-------- TEXT SECTION

# PPO on Humanoid-v4 using only Numpy

This notebook implements the Proximal Policy Optimization (PPO) algorithm from scratch using only `numpy` for the neural networks and optimization. The environment used is `Humanoid-v4` from Gymnasium.

In [None]:
!pip install gymnasium[mujoco]

In [None]:
import numpy as np
import gymnasium as gym
import time

# Set seeds
np.random.seed(42)

In [None]:
class Dense:
    def __init__(self, input_dim, output_dim):
        self.weights = np.random.randn(input_dim, output_dim) * np.sqrt(2. / input_dim)
        self.bias = np.zeros(output_dim)
        # Adam parameters
        self.m_w, self.v_w = np.zeros_like(self.weights), np.zeros_like(self.weights)
        self.m_b, self.v_b = np.zeros_like(self.bias), np.zeros_like(self.bias)
        self.t = 0
        self.input = None

    def forward(self, x):
        self.input = x
        return np.dot(x, self.weights) + self.bias

    def backward(self, grad_output, lr):
        self.t += 1
        grad_input = np.dot(grad_output, self.weights.T)
        grad_weights = np.dot(self.input.T, grad_output)
        grad_bias = np.sum(grad_output, axis=0)
        
        # Adam Update
        beta1, beta2, eps = 0.9, 0.999, 1e-8
        self.m_w = beta1 * self.m_w + (1 - beta1) * grad_weights
        self.v_w = beta2 * self.v_w + (1 - beta2) * grad_weights**2
        m_hat_w = self.m_w / (1 - beta1**self.t)
        v_hat_w = self.v_w / (1 - beta2**self.t)
        self.weights -= lr * m_hat_w / (np.sqrt(v_hat_w) + eps)

        self.m_b = beta1 * self.m_b + (1 - beta1) * grad_bias
        self.v_b = beta2 * self.v_b + (1 - beta2) * grad_bias**2
        m_hat_b = self.m_b / (1 - beta1**self.t)
        v_hat_b = self.v_b / (1 - beta2**self.t)
        self.bias -= lr * m_hat_b / (np.sqrt(v_hat_b) + eps)
        
        return grad_input

def relu(x):
    return np.maximum(0, x)

def d_relu(x):
    return (x > 0).astype(float)

def log_prob(x, mean, std):
    var = std**2
    return -0.5 * np.sum((x - mean)**2 / (var + 1e-8), axis=-1) - 0.5 * x.shape[-1] * np.log(2 * np.pi) - np.sum(np.log(std + 1e-8), axis=-1)

In [None]:
class PPOAgent:
    def __init__(self, obs_dim, act_dim, lr=1e-3, gamma=0.99, clip_ratio=0.2, lam=0.95):
        self.gamma = gamma
        self.clip_ratio = clip_ratio
        self.lam = lam
        self.lr = lr
        
        # Policy Network (2 layers of 64)

----------------

■ GIVEN INSTRUCTION 1 ■
Report only the number of lines in the rows below that include the word "should".
The rows that follow are unrelated to the PPO notebook.

-------- RECORD EXTRACTS

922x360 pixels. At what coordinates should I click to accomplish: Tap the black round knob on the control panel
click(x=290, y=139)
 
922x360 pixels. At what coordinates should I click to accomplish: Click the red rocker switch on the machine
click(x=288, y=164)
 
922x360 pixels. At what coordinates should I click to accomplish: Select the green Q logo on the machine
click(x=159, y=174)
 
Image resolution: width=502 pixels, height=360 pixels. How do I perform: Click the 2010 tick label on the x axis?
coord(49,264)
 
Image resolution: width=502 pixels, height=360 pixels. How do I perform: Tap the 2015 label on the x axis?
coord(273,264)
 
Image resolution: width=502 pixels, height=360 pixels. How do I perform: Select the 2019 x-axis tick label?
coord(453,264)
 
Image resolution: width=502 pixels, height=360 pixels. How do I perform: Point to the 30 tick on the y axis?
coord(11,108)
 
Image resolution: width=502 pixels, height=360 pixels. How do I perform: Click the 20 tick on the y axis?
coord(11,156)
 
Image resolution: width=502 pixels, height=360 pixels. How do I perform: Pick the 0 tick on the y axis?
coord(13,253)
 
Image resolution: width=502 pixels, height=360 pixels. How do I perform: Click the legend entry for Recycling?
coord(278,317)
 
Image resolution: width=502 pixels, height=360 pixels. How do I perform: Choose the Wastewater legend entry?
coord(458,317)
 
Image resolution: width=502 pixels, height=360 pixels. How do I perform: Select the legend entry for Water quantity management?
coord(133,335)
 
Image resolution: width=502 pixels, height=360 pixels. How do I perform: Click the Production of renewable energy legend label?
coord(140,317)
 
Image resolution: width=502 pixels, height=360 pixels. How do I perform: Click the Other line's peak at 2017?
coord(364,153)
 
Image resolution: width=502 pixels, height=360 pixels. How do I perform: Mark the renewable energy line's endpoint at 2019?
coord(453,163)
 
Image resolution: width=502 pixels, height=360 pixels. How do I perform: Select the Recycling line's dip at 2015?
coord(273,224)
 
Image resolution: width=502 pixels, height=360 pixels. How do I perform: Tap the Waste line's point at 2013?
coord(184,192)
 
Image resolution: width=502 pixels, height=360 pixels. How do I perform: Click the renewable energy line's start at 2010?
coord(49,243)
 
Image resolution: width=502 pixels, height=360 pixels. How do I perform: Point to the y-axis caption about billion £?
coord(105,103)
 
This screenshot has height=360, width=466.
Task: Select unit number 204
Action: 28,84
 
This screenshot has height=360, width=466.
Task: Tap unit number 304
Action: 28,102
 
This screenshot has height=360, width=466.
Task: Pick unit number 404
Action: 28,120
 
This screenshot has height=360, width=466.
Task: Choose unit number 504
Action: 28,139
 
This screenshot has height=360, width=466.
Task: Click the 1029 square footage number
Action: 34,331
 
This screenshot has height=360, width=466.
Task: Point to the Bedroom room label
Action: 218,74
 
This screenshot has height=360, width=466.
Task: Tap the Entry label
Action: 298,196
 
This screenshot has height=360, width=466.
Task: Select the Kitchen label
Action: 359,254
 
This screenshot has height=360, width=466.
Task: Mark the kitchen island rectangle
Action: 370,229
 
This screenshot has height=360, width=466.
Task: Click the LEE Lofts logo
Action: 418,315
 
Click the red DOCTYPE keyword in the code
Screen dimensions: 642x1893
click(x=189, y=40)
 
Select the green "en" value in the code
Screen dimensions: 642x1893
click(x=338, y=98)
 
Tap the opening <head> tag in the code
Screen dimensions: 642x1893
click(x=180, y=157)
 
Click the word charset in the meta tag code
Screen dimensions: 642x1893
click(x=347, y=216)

----------------

■ GIVEN INSTRUCTION 2 ■
From the PPO notebook above, extract the passage that begins at the words "# Adam Update" and ends after the words "self.m_b / (1 - beta1**self.t)", keeping every character unchanged.

■ CORRECT ANSWER 1 ■
3

■ CORRECT ANSWER 2 ■
# Adam Update
        beta1, beta2, eps = 0.9, 0.999, 1e-8
        self.m_w = beta1 * self.m_w + (1 - beta1) * grad_weights
        self.v_w = beta2 * self.v_w + (1 - beta2) * grad_weights**2
        m_hat_w = self.m_w / (1 - beta1**self.t)
        v_hat_w = self.v_w / (1 - beta2**self.t)
        self.weights -= lr * m_hat_w / (np.sqrt(v_hat_w) + eps)

        self.m_b = beta1 * self.m_b + (1 - beta1) * grad_bias
        self.v_b = beta2 * self.v_b + (1 - beta2) * grad_bias**2
        m_hat_b = self.m_b / (1 - beta1**self.t)